RosNav-RL Developer Guide

1. Executive Summary

Project Purpose

This is the official Rosnav-RL package. The Rosnav-RL framework provides tools to construct a deep reinforcement learning agent for autonomous robot navigation, straight-forward development of a training pipeline and further testing across different platforms. It provides a highly-modular, flexible and unified interface for defining an agent with a neural network, reward function, action and observation space. The configuration layout provides a wide range of settings to encourage experimentation.
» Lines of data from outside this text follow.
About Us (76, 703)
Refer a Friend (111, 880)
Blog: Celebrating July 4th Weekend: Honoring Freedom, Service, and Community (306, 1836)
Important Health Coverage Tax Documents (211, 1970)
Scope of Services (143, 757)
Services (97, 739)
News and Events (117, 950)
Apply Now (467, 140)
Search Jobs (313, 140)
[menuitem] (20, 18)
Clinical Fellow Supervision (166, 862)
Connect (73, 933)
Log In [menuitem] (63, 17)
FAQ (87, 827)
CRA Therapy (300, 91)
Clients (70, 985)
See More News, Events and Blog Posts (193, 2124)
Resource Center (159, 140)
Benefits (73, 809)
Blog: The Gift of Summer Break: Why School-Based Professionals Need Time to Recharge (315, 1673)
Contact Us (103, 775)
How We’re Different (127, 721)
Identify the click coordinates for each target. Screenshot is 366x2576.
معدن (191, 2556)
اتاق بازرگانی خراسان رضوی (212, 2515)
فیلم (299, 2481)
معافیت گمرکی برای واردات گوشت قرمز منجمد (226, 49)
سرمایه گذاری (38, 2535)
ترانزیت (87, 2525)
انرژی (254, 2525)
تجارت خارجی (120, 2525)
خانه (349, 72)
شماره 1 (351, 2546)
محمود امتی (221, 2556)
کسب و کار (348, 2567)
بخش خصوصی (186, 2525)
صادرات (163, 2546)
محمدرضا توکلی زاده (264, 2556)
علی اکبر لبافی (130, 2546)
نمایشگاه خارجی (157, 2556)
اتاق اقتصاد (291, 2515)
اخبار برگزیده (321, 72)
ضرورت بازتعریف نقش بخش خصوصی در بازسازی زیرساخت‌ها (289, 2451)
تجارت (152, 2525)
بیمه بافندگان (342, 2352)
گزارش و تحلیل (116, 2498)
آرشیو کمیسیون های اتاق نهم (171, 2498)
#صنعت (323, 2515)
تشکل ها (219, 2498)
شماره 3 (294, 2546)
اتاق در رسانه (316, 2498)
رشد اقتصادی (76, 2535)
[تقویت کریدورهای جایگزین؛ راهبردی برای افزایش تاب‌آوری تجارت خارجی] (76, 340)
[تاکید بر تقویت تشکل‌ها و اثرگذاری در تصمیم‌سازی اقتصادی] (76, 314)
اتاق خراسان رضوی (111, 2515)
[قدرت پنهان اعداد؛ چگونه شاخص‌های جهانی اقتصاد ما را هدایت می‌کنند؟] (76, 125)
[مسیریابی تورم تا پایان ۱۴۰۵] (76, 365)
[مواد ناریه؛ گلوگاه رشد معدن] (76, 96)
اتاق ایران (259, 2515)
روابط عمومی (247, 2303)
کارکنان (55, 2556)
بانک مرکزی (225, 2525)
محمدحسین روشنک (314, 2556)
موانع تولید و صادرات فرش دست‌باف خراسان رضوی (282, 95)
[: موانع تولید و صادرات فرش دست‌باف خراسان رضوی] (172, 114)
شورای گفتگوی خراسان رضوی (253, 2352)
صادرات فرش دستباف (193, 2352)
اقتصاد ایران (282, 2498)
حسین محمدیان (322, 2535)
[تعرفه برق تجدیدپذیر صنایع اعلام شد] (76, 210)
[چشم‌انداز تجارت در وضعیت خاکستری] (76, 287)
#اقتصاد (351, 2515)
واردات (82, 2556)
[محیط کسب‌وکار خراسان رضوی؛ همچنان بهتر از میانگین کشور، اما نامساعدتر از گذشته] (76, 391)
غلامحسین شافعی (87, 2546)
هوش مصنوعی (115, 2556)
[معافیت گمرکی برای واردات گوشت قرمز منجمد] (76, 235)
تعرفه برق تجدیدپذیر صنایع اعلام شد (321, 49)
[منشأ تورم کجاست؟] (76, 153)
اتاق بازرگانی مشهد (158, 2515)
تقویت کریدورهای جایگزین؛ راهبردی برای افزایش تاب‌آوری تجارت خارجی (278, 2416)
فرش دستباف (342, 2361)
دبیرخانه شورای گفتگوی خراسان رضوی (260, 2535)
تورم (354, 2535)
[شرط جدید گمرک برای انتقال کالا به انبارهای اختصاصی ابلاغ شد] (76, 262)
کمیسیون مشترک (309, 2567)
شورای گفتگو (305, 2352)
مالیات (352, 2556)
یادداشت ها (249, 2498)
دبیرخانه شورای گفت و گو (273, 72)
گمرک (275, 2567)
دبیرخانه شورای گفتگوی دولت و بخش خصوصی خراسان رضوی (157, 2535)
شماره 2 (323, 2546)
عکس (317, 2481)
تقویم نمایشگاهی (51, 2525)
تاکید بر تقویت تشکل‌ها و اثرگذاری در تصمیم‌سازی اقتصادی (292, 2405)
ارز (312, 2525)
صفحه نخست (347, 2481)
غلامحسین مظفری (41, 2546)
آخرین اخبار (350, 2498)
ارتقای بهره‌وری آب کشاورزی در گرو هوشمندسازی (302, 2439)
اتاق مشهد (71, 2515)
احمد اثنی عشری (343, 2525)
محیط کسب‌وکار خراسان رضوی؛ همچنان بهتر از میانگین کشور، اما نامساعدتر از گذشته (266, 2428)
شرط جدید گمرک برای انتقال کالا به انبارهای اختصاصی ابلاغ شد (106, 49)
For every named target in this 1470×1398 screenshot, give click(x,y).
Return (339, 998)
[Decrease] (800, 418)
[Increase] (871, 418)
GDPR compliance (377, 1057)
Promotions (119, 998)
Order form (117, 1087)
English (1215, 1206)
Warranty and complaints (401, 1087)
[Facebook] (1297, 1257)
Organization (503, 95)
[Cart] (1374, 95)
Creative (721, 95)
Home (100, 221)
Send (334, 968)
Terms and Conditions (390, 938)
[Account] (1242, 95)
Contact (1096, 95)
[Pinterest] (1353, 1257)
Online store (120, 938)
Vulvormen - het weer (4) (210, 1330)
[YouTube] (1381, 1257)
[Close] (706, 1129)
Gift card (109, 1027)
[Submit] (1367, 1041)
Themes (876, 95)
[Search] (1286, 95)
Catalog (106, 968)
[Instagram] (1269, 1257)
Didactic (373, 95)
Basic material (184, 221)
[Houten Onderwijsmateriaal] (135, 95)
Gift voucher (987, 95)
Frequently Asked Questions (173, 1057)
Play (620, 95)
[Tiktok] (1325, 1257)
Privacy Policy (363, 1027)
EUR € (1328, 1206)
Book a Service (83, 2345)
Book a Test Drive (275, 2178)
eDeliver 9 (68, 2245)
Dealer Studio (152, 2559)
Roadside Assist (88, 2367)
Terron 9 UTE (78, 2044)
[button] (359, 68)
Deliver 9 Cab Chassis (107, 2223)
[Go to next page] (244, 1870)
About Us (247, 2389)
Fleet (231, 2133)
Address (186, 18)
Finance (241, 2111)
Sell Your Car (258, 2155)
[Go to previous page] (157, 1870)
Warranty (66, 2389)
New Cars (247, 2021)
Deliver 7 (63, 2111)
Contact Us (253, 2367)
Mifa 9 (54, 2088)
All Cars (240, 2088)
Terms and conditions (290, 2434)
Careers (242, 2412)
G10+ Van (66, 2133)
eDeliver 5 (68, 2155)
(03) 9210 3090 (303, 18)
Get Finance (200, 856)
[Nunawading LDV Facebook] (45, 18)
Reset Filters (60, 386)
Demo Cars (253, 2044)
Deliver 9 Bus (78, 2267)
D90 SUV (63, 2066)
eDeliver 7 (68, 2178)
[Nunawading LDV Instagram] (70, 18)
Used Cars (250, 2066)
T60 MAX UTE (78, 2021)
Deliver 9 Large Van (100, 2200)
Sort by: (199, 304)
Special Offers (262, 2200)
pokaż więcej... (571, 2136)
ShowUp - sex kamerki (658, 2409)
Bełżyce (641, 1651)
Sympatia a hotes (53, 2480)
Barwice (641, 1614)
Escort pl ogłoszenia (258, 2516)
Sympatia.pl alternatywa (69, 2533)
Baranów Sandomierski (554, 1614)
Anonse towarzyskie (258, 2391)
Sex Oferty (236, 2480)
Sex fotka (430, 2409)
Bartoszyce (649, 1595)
The framework is intended to facilitate multiple reinforcement learning libraries for the application on learning-based navigation systems for mobile robots in ROS1.

Rosnav-RL was initially developed for the Arena-Rosnav environment, which is a simulation platform for training and evaluating navigation systems. Though, the framework can be easily integrated into other simulation environments.

Main Technologies

ROS 1 (Robot Operating System)
Python 3
StableBaselines 3 (RL framework)
PyTorch (Deep Learning)

Key Features

Environment-agnostic infrastructure for model development
Support for multiple reinforcement learning frameworks
Modular and straight-forward network architecture design
Flexible and easy-to-extend action- / observation space and reward system
Deployment-ready ROS action server for agents
Configuration management with Pydantic (robust configuration validation, serialization, and documentation)
Optional observations management coupled with space management
- Social navigation capabilities with pedestrian interaction
- Multiple sensor support (laser scans, RGBD cameras)

2. Project Architecture

High-Level Overview

The system is built around a modular reinforcement learning architecture that separates concerns between:

Reinforcement Learning Fr
Agent-specific space management
Reward calculation
Observation handling
Centralized parameters storage

Key Components

RosNav-RL
├── RL Agent
│   ├── Model Architecture
│   ├── Space Manager (Action-/ Observation Space Manager)
│   └── Reward Function
├── Observations
│   ├── Observation Manager
│   └── Observation Units
└── States
    ├── Agent State Container
    └── Simulation State Container

Data Flow

Stage	Component	Function
1. Input	Observations Dictionary	Raw data collection
2. Processing	Observation Manager	Data handling
	(Observation) Space Manager	Space-specific transformation
3. Decision	Model (Feature Extractors)	Feature engineering
	Model (Policy Network)	Action selection
4. Output	(Action) Space Manager	Command preparation
5. Execution	Robot Commands	Physical/ simulated execution

3. Setup & Installation

Prerequisites

Working ROS Noetic installation
Python 3.8+
Poetry

Environment Setup

Single-package installation:

# Clone repository
git clone https://github.com/your-org/rosnav-rl.git
cd rosnav-rl

# Install dependencies
poetry install

Add to existing workspace:

# Clone repository
git clone https://github.com/your-org/rosnav-rl.git

# Navigate to workspace
cd *path-to-workspace*
poetry add *path-to-rosnav-rl*

4. Code Organization

Directory Structure

agents/             # Agent storage
reward/             # Reward functions
rosnav_rl/
├── action_server/    # ROS action server implementation
├── cfg/             # Configuration management
├── model/           # RL model implementations
├── observations/    # Observation handling
├── reward/         # Reward system
├── spaces/         # Action and observation spaces
├── states/         # State management
└── utils/          # Utility functions

5. Core Concepts and Abstractions

Main Agent Interface

Core component in rosnav_rl/rl_agent.py
Coordinates interaction between Model, Space Manager and Reward Function
Provides main interface for Reinforcement Learning

class RL_Agent:
    def __init__(self, agent_cfg: AgentCfg, agent_state_container: AgentStateContainer):
        self._model = self.initialize_model()
        self._space_manager = self._initialize_space_manager()
        self._reward_function = self._initialize_reward_function()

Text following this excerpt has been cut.